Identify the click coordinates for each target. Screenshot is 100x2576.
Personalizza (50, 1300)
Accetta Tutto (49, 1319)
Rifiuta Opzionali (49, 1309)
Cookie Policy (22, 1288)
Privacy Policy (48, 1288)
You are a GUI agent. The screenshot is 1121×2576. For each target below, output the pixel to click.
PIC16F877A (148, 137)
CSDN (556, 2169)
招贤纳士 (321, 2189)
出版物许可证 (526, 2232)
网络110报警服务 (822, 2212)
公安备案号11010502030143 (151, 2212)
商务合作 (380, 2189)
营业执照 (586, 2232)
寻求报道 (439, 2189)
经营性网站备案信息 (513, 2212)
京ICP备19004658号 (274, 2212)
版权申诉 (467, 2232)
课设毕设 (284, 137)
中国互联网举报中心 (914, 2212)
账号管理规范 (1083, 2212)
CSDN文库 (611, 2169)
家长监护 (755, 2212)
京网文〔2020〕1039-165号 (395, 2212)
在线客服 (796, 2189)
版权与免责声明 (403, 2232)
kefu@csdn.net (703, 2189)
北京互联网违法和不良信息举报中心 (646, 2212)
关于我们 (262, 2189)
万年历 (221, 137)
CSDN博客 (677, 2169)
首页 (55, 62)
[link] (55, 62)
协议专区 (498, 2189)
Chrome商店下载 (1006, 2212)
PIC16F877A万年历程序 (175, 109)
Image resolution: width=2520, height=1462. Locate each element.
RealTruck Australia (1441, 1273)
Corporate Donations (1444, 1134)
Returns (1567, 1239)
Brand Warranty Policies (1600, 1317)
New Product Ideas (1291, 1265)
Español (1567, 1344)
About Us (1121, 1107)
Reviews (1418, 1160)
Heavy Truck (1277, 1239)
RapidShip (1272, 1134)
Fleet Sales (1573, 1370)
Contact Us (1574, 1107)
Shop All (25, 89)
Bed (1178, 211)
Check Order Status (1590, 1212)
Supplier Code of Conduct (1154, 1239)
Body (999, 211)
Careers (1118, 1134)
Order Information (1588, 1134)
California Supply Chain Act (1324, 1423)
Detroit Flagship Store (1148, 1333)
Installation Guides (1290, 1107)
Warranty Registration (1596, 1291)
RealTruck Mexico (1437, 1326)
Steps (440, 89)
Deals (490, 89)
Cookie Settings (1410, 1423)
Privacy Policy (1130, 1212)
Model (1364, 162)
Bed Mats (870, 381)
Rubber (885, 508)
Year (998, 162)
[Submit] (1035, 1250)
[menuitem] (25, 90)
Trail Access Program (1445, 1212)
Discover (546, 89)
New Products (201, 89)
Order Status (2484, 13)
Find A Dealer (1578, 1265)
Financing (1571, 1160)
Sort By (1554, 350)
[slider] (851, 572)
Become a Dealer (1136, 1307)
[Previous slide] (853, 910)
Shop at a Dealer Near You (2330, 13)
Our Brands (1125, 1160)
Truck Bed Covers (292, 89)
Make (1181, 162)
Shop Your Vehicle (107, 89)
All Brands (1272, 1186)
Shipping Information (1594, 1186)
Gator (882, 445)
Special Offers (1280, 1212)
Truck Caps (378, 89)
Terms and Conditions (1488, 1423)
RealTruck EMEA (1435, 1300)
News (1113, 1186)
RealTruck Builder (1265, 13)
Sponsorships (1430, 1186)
---------------
Search the listing above for the lines with "RealTruck Australia (1441, 1273)" and "Heavy Truck (1277, 1239)", then output those lines and all lines between them exactly.

▶ Task output
RealTruck Australia (1441, 1273)
Corporate Donations (1444, 1134)
Returns (1567, 1239)
Brand Warranty Policies (1600, 1317)
New Product Ideas (1291, 1265)
Español (1567, 1344)
About Us (1121, 1107)
Reviews (1418, 1160)
Heavy Truck (1277, 1239)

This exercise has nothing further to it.